** Opening Material provided block **
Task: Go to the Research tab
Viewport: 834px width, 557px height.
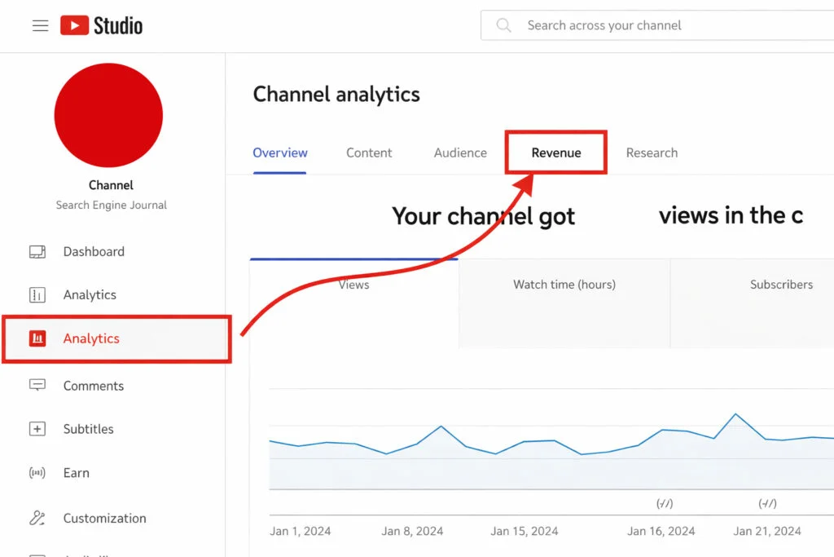Action: coord(652,153)
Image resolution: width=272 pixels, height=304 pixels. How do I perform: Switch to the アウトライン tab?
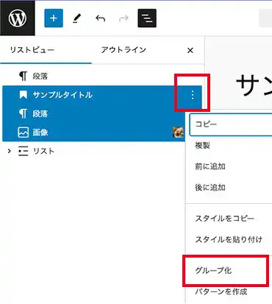(x=124, y=50)
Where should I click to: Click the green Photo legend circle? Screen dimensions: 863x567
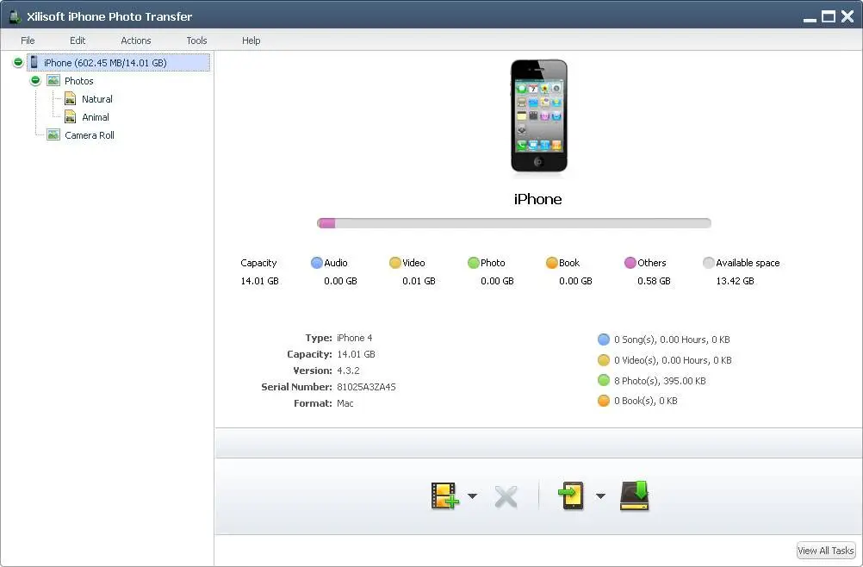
** Closing Material provided block **
> **Exercise details**:
Exact copy, no pictures: reproduce every record above.

> **Response to this exercise**:
Task: Go to the Research tab
Viewport: 834px width, 557px height.
Action: coord(652,153)
Image resolution: width=272 pixels, height=304 pixels. How do I perform: Switch to the アウトライン tab?
(x=124, y=50)
Where should I click to: Click the green Photo legend circle? Screen dimensions: 863x567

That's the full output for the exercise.